Title: East Brentwood Gas Field: A Paleotopograhic Trap: ABSTRACT

Author(s): Richard W. Boyd

Article Type: Meeting abstract

Abstract:

The East Brentwood gas field is located about 45 mi (72 km) east of San Francisco, California. The discovery well was drilled in 1978 by Depco, Inc. and completed in the Upper Cretaceous Third Massive sand at a depth of 8,050 ft (2,454 m). The Third Massive sand is a progradational sequence of sands with thin shale interbeds, interpreted to have been deposited in a nearshore, open-sea environment. The reservoir sand is dramatically truncated by the Meganos Gorge, a shale-filled fossil channel of Paleocene age. Faunal assemblages indicate that the cutting and filling of the gorge were submarine rather than subaerial.

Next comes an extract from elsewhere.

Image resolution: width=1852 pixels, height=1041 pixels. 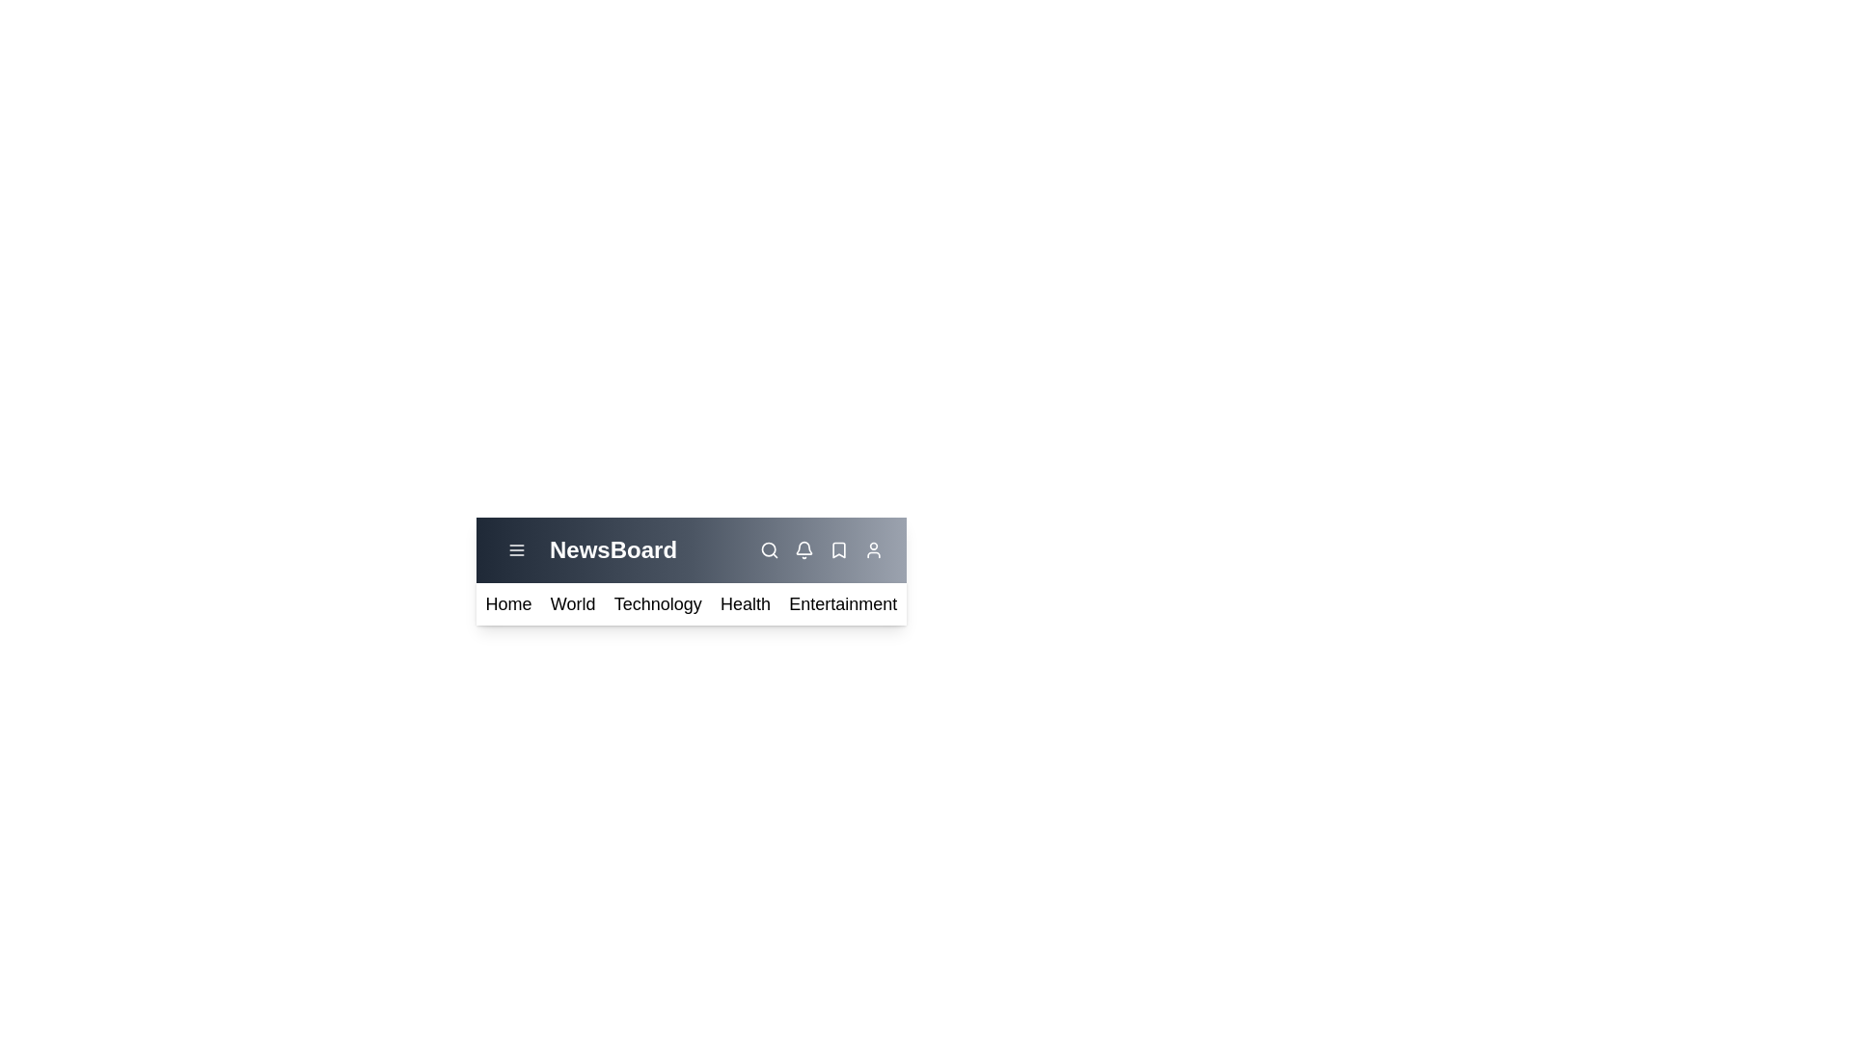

The East Brentwood gas field is primarily controlled by the truncation of the basal part of the Third Massive sand by the Meganos Gorge shale fill with lateral closure afforded by several normal faults which divide the field into at least four separate producing blocks. Exploration mapping techniques, including seismic and well control, concentrate on the relation of the Massive sands to the basal Meganos Gorge configuration, the intersection of which essentially represents a buried paleotopographic surface. Exploration for updip sand termination against the shale-filled erosional gorge feature should result in the discovery of additional natural gas accumulations. Nine wells are presently completed in the gas field in which the better wells have over 250 ft (76 m) of net gas sand. Th field has produced 19 bcf of 1,080 Btu gas and 50,000 bbl of 46° API gravity condensate since discovery. Field ultimates are expected to be in excess of 40 bcf and 100,000 bbls of condensate.